▶ [REQUIREMENT]:
Transcribe the stretch of entries below from the line with "Click line number 15 in the margin" through the line with "Switch to the 시세", exactly and with both ends included; leave out all other lines.

[Opening DATA section]

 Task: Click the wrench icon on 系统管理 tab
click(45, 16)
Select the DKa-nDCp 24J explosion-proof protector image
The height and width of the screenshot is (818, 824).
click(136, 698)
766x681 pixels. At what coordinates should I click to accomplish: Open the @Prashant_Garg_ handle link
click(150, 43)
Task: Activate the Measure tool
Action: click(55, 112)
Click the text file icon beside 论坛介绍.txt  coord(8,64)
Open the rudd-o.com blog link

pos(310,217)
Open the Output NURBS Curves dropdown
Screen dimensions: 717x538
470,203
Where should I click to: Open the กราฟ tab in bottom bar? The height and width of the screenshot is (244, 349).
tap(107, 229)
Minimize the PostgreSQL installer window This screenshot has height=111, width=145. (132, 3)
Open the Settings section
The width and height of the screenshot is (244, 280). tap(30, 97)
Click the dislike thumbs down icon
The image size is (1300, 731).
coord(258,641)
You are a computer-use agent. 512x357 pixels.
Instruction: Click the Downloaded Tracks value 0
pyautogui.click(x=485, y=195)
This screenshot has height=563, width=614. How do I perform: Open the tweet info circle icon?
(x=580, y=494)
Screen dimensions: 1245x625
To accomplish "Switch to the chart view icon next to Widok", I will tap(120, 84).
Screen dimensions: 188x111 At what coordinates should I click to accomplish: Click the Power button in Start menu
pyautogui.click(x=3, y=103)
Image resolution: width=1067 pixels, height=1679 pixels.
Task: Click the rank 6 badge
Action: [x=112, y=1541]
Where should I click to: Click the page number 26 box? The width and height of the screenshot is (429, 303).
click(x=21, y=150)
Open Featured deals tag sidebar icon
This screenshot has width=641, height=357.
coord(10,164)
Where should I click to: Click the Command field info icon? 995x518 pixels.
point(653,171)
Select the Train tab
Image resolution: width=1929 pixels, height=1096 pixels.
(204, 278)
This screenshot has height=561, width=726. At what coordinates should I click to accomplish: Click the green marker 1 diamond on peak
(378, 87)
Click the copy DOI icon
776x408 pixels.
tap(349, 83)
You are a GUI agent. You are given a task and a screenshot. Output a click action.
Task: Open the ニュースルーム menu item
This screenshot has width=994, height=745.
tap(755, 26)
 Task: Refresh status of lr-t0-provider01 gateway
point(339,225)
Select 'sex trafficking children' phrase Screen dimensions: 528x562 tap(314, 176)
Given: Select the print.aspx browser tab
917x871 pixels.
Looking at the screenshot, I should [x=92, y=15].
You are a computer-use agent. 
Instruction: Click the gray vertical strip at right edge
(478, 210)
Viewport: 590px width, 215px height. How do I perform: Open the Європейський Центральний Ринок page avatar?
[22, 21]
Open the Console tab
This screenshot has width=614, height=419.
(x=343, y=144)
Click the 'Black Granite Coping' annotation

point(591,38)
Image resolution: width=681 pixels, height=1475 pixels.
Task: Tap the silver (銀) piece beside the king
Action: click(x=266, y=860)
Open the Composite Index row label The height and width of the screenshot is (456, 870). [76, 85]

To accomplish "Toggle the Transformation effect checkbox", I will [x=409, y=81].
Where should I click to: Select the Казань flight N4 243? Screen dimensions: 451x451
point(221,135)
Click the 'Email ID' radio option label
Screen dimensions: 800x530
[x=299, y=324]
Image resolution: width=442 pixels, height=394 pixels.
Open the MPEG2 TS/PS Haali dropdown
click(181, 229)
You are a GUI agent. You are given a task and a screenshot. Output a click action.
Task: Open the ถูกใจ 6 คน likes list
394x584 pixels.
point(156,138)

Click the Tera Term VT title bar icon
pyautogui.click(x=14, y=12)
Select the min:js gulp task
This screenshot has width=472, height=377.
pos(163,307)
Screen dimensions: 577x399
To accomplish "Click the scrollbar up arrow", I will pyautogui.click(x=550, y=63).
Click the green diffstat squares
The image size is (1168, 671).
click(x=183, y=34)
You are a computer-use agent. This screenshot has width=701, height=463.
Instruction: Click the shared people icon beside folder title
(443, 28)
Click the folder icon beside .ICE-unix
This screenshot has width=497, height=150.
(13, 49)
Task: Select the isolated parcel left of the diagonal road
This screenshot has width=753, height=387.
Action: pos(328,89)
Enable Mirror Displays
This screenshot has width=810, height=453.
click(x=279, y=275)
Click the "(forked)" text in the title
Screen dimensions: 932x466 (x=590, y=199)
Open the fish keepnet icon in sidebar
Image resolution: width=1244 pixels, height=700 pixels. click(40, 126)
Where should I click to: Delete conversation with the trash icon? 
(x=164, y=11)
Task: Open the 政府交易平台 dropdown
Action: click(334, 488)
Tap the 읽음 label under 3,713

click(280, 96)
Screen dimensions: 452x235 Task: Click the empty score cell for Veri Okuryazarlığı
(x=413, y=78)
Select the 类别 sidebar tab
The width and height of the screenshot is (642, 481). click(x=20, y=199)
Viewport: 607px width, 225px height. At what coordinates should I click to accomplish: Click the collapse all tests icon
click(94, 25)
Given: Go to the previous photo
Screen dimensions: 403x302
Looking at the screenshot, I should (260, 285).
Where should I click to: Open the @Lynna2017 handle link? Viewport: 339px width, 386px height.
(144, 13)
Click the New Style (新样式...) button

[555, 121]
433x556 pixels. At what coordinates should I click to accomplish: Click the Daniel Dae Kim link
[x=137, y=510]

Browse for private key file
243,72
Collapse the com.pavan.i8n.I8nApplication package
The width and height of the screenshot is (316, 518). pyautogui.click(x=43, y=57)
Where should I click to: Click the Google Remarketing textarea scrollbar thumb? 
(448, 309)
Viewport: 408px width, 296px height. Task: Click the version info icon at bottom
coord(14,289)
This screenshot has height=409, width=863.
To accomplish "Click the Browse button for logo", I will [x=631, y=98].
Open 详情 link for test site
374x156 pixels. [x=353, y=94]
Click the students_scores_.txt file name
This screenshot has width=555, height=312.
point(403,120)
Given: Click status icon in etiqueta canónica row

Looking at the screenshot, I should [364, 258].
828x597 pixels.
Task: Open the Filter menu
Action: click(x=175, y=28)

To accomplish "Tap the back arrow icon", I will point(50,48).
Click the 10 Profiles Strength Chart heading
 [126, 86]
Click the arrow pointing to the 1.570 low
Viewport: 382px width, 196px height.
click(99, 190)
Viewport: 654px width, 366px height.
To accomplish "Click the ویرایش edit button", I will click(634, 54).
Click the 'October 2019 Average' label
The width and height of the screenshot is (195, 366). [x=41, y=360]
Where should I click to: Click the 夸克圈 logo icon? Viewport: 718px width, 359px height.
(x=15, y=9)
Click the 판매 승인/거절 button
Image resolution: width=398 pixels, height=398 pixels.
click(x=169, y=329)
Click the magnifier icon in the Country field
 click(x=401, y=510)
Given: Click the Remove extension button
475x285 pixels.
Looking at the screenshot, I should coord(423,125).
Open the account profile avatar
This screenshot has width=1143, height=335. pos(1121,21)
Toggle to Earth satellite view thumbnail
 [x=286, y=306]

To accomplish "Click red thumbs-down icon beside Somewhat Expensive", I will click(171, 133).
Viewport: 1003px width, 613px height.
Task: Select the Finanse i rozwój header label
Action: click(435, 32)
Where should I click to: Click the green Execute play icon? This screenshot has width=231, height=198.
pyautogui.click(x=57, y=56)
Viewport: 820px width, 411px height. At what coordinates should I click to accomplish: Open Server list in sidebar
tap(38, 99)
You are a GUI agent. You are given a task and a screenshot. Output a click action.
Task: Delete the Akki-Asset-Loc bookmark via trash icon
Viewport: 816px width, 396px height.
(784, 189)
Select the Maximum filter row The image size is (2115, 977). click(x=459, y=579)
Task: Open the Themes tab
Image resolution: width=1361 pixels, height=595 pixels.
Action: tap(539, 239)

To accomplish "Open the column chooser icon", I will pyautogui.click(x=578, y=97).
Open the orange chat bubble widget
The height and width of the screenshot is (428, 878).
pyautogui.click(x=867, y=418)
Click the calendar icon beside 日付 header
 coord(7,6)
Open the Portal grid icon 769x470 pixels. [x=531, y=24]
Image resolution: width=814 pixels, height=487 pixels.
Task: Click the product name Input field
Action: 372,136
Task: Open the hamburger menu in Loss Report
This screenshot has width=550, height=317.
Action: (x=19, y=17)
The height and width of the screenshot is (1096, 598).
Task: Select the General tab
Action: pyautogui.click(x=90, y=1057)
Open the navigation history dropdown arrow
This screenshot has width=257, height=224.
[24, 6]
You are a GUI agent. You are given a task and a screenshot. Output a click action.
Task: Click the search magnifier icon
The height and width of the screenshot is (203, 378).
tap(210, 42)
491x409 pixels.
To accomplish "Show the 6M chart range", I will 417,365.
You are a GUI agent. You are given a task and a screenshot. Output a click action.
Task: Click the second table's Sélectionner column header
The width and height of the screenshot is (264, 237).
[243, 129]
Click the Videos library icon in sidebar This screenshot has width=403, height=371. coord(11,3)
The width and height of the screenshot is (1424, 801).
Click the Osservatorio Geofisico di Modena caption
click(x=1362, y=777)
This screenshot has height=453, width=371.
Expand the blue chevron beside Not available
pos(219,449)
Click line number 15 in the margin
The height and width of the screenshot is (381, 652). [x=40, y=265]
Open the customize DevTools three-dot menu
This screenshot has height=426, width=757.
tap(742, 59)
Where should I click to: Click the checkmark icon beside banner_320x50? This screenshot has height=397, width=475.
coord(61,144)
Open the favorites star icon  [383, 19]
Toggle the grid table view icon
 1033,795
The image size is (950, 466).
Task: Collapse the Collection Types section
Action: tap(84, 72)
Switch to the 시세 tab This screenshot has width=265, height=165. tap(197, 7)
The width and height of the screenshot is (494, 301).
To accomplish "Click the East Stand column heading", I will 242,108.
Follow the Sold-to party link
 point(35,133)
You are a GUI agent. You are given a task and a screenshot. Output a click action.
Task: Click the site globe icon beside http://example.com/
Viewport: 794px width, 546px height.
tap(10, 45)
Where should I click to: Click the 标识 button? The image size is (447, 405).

[Closing DATA section]

▶ [ANSWER FOR THE TASK]:
Click line number 15 in the margin
The height and width of the screenshot is (381, 652). [x=40, y=265]
Open the customize DevTools three-dot menu
This screenshot has height=426, width=757.
tap(742, 59)
Where should I click to: Click the checkmark icon beside banner_320x50? This screenshot has height=397, width=475.
coord(61,144)
Open the favorites star icon  [383, 19]
Toggle the grid table view icon
 1033,795
The image size is (950, 466).
Task: Collapse the Collection Types section
Action: tap(84, 72)
Switch to the 시세 tab This screenshot has width=265, height=165. tap(197, 7)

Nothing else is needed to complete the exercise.